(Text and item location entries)
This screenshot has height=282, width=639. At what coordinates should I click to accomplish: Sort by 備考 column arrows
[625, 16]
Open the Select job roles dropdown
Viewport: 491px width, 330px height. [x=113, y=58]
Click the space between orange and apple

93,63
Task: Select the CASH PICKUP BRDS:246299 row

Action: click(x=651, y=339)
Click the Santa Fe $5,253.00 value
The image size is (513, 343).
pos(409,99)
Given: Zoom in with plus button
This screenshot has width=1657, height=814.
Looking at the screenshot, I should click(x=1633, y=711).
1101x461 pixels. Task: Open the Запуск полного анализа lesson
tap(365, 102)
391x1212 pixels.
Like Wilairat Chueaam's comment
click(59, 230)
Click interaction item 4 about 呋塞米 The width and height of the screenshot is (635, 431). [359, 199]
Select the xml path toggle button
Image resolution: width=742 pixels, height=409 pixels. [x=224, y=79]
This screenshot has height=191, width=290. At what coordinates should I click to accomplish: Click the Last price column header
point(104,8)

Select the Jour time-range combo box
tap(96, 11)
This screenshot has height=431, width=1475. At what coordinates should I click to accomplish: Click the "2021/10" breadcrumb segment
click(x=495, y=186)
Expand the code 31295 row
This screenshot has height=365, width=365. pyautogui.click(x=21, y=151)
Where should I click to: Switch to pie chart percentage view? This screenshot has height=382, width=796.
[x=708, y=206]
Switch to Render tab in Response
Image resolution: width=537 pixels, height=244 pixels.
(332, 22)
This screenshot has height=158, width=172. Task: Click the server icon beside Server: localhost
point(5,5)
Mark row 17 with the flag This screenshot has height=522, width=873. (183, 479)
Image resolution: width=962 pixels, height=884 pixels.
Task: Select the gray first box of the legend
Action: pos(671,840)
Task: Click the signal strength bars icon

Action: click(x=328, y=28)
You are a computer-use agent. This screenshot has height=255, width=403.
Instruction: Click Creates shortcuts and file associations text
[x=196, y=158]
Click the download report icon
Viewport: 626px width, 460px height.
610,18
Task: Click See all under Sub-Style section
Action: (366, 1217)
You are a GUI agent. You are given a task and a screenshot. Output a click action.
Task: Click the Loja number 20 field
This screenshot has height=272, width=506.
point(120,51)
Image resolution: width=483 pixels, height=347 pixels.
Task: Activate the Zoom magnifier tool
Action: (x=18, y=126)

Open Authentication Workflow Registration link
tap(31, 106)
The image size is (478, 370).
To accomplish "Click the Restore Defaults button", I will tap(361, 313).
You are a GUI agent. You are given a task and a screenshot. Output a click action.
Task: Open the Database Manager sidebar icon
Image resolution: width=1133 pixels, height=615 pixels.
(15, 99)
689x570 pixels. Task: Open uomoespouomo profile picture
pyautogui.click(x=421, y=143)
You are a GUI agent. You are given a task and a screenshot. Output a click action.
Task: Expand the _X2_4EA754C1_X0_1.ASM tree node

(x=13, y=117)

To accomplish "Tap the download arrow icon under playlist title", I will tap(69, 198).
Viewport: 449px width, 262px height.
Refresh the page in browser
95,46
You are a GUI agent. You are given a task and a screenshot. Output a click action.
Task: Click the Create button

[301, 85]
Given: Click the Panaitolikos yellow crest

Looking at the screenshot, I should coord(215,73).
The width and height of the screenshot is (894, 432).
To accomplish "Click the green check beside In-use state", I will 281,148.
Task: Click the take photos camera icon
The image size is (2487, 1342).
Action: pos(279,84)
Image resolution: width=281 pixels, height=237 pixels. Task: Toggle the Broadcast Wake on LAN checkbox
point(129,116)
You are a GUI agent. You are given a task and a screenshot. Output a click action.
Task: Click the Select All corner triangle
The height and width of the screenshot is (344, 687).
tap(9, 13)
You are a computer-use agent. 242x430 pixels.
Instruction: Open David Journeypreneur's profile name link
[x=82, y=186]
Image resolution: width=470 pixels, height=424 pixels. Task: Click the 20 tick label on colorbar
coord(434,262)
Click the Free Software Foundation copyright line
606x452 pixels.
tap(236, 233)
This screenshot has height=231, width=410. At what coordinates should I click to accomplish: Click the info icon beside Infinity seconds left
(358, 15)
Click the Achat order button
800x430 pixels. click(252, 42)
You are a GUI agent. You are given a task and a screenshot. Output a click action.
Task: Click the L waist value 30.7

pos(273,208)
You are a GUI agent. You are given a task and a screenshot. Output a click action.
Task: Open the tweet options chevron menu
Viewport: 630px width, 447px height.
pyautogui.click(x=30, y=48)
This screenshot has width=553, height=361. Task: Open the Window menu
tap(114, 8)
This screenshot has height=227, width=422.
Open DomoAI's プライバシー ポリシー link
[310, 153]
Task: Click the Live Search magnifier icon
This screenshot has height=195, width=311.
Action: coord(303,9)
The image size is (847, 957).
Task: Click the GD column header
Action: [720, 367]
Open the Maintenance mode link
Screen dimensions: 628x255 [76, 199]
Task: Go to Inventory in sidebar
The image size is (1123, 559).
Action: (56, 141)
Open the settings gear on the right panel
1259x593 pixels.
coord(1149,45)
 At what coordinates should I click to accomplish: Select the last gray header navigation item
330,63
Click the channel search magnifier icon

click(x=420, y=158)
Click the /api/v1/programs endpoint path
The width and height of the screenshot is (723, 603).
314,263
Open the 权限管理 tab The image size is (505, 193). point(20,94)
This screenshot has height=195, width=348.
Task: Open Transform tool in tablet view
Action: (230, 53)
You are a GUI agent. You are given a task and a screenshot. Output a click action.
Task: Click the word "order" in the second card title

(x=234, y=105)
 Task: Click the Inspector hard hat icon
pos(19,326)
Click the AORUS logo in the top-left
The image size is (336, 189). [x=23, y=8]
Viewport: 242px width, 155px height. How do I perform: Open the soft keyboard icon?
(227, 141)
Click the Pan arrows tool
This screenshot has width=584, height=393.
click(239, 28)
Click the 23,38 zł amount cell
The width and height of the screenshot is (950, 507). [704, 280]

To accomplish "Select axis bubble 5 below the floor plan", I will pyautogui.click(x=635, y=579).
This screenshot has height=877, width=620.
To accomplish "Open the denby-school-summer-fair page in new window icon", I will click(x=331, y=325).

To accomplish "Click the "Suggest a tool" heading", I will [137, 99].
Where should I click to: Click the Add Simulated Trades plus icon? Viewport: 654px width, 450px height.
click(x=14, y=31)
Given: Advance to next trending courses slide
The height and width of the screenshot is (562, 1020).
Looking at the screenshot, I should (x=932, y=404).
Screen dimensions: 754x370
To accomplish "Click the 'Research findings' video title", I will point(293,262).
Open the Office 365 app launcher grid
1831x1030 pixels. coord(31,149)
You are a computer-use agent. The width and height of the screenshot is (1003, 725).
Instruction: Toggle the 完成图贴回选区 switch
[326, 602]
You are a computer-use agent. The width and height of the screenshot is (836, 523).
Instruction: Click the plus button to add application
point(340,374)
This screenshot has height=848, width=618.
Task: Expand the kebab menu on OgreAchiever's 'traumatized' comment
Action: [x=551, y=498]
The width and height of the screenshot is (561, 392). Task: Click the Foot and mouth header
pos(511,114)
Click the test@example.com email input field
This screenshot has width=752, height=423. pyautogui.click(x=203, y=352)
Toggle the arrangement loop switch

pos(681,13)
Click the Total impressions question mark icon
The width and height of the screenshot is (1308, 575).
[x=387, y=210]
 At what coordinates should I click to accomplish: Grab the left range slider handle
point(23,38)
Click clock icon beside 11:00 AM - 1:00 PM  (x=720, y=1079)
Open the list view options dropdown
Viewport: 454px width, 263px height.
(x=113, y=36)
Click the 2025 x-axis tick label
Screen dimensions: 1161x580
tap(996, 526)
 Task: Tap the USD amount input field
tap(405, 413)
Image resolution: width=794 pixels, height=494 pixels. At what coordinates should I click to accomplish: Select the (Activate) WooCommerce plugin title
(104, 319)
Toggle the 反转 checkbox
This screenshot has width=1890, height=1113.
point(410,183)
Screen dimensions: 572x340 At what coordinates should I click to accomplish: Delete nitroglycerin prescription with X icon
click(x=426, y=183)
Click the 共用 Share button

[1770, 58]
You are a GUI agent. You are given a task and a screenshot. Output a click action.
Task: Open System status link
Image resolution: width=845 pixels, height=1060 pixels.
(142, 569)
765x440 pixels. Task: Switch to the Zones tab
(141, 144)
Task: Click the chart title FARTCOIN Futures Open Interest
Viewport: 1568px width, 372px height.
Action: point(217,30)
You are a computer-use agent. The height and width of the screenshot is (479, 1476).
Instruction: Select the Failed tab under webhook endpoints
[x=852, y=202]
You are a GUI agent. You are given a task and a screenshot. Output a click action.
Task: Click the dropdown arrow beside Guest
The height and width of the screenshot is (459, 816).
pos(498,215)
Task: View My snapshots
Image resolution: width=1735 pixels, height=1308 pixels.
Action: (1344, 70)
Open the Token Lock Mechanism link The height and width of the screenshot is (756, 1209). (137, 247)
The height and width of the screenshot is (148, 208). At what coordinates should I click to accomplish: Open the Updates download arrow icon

### [Task objective]
Edit the lines from the first one up to and including the line with "Action: (366, 1217)", replacing "At what coordinates should I click to accomplish" with "Where should I click to" and leaving everything else unchanged.

### [Solution below]
This screenshot has height=282, width=639. Where should I click to: Sort by 備考 column arrows
[625, 16]
Open the Select job roles dropdown
Viewport: 491px width, 330px height. [x=113, y=58]
Click the space between orange and apple

93,63
Task: Select the CASH PICKUP BRDS:246299 row

Action: click(x=651, y=339)
Click the Santa Fe $5,253.00 value
The image size is (513, 343).
pos(409,99)
Given: Zoom in with plus button
This screenshot has width=1657, height=814.
Looking at the screenshot, I should click(x=1633, y=711).
1101x461 pixels. Task: Open the Запуск полного анализа lesson
tap(365, 102)
391x1212 pixels.
Like Wilairat Chueaam's comment
click(59, 230)
Click interaction item 4 about 呋塞米 The width and height of the screenshot is (635, 431). [359, 199]
Select the xml path toggle button
Image resolution: width=742 pixels, height=409 pixels. [x=224, y=79]
This screenshot has height=191, width=290. Where should I click to: Click the Last price column header
point(104,8)

Select the Jour time-range combo box
tap(96, 11)
This screenshot has height=431, width=1475. Where should I click to: Click the "2021/10" breadcrumb segment
click(x=495, y=186)
Expand the code 31295 row
This screenshot has height=365, width=365. pyautogui.click(x=21, y=151)
Where should I click to: Switch to pie chart percentage view? This screenshot has height=382, width=796.
[x=708, y=206]
Switch to Render tab in Response
Image resolution: width=537 pixels, height=244 pixels.
(332, 22)
This screenshot has height=158, width=172. Task: Click the server icon beside Server: localhost
point(5,5)
Mark row 17 with the flag This screenshot has height=522, width=873. (183, 479)
Image resolution: width=962 pixels, height=884 pixels.
Task: Select the gray first box of the legend
Action: pos(671,840)
Task: Click the signal strength bars icon

Action: click(x=328, y=28)
You are a computer-use agent. This screenshot has height=255, width=403.
Instruction: Click Creates shortcuts and file associations text
[x=196, y=158]
Click the download report icon
Viewport: 626px width, 460px height.
610,18
Task: Click See all under Sub-Style section
Action: (366, 1217)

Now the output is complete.